Like Mr. Buffett, Mr. Einhorn has a shrewd, quick mind, according to several hedge fund managers, skills that undoubtedly came in handy in 2006, when he entered the World Series of Poker as a relative novice in conventional gambling. He finished 18th out of 8,773 contestants.

His brand of poker is something of a metaphor for his style of business. Playing Texas Hold ’em, Mr. Einhorn told New York magazine in 2008, is about waiting for a chance to pounce, then pressing the advantage. “We make bigger bets every day,” he said of his day job. “There’s more at risk in what happens in Microsoft than I could ever bet on a poker table.”

His big bets and the economics of hedge funds help explain why he can afford to spend $200 million on a money-losing team. Hedge funds invest money for the wealthy as well as pension funds and other institutions.

Mr. Einhorn charges investors 1.5 percent to manage their money and 20 percent of any profits generated, investors in the fund say. Since its inception, his fund has returned 19 percent to investors on average per year.

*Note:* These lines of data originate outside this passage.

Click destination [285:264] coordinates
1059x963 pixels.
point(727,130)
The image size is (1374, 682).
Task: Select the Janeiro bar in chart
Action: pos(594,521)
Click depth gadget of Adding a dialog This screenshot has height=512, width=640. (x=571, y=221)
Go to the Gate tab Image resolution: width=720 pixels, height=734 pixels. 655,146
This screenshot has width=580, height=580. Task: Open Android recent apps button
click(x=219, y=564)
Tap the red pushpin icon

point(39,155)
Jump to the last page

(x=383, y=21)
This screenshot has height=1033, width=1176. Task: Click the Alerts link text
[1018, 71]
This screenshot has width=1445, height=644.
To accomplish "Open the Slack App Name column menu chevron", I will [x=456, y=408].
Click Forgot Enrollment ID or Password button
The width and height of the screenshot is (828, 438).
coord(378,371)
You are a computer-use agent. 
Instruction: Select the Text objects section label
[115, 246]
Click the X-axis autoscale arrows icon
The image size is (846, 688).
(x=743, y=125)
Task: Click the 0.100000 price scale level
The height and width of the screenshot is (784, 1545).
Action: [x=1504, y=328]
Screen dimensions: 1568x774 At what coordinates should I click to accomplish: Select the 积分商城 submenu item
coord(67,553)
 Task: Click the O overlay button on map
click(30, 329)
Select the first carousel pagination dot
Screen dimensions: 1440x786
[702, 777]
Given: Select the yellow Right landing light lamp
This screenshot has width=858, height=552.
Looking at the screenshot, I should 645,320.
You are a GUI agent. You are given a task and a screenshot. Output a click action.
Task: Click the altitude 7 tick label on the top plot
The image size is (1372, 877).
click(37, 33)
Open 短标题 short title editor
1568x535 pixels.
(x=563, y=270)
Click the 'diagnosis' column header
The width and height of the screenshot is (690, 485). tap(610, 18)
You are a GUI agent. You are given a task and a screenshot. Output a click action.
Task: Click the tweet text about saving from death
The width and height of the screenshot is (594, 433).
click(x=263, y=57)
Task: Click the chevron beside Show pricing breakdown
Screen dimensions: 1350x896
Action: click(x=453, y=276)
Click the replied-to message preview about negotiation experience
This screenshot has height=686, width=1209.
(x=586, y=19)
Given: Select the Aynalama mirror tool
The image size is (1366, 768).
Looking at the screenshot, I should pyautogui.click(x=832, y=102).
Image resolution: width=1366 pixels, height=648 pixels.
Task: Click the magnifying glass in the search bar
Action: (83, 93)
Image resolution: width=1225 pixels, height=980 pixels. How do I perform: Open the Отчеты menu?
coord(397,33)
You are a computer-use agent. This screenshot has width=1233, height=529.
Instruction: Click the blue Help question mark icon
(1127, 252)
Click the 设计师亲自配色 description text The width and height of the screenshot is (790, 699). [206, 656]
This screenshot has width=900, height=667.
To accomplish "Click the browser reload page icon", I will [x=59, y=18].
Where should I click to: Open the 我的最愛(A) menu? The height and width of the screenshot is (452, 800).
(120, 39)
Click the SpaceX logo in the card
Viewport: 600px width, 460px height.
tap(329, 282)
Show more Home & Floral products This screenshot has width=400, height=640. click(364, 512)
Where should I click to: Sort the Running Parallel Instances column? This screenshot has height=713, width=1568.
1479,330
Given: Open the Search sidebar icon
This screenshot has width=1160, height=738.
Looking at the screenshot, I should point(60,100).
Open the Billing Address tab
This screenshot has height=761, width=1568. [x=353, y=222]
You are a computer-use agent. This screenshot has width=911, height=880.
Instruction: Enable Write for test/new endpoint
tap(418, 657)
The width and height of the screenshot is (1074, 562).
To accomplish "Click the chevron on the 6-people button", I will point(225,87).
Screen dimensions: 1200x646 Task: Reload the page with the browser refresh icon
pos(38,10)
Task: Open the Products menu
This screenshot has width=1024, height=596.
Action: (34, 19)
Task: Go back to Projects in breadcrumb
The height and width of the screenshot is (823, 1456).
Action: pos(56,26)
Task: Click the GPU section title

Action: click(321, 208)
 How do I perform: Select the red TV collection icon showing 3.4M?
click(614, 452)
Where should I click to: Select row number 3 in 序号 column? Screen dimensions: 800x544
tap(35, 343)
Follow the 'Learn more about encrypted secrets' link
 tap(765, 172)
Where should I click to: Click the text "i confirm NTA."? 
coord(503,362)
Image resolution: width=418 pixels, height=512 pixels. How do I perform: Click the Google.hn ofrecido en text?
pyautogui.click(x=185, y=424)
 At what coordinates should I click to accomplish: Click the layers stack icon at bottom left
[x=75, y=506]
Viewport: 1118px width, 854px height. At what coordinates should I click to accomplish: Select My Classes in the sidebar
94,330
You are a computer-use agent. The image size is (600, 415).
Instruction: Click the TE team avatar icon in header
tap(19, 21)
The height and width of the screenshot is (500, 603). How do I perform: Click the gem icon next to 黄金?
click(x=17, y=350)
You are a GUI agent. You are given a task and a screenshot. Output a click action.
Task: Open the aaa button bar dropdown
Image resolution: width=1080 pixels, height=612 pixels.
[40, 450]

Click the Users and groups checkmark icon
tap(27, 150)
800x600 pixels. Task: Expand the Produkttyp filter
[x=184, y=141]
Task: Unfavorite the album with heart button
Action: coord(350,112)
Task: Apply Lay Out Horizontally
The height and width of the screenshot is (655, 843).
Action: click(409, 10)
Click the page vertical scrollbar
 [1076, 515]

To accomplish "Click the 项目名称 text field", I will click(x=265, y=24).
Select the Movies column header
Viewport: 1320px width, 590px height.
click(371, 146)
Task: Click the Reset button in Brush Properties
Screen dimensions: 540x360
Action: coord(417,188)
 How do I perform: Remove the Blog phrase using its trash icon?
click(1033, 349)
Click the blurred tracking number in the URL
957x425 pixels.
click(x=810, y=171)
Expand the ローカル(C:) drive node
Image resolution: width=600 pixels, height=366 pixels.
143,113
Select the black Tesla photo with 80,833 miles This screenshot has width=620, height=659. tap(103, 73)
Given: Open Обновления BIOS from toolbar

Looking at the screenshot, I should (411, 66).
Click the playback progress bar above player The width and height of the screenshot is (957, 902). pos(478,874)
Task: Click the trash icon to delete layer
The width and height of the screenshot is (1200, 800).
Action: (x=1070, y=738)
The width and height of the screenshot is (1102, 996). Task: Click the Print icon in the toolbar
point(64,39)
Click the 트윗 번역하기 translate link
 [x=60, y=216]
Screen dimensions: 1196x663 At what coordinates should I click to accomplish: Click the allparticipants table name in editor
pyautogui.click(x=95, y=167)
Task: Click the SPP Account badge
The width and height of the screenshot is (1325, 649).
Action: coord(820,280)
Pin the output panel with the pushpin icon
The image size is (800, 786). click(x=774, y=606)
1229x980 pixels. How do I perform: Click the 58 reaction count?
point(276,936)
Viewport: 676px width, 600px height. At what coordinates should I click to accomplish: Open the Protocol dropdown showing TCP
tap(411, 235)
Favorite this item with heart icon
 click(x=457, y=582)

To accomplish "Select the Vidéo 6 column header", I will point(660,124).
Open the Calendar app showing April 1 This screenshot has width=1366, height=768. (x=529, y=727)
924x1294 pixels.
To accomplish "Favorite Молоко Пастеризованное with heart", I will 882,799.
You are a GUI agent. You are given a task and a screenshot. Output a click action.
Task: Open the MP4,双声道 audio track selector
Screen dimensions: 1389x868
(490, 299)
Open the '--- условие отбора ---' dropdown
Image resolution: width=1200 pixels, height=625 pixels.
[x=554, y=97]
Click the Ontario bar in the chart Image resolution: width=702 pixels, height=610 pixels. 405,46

While some hedge funds engage in campaigns to replace executives of the companies they own, Mr. Einhorn is often quiet when dissatisfied. But when he does go public, his words can move the markets. On Wednesday, Mr. Einhorn derided Steve Ballmer, the chief executive of Microsoft, as “stuck in the past” and suggested its board look to replace him. Mr. Einhorn owned about nine million shares of the company as of the end of March, according to a regulatory filing, worth about $200 million.

Since his comments, the shares are trading up about 2 percent.

His investment in the Mets may be more problematic. The team, run as a family business, has not had to acknowledge outsiders in the boardroom. Some smart people on Wall Street looked at the Mets’ books and walked away because the team refused to sell part of its share in SNY, its profitable cable network. Mr. Einhorn has decided to pay only for shares in the team.

The decision has some investors wondering whether he sees an angle no one else discovered.

“He’s a value guy,” said Anthony Scaramucci, a managing partner at the investment firm SkyBridge Capital, who was part of another group that looked to buy part of the Mets. “So you’d have to look at this as a growth opportunity and hold your nose and eyes for 10 years.”

Peter Lattman contributed reporting.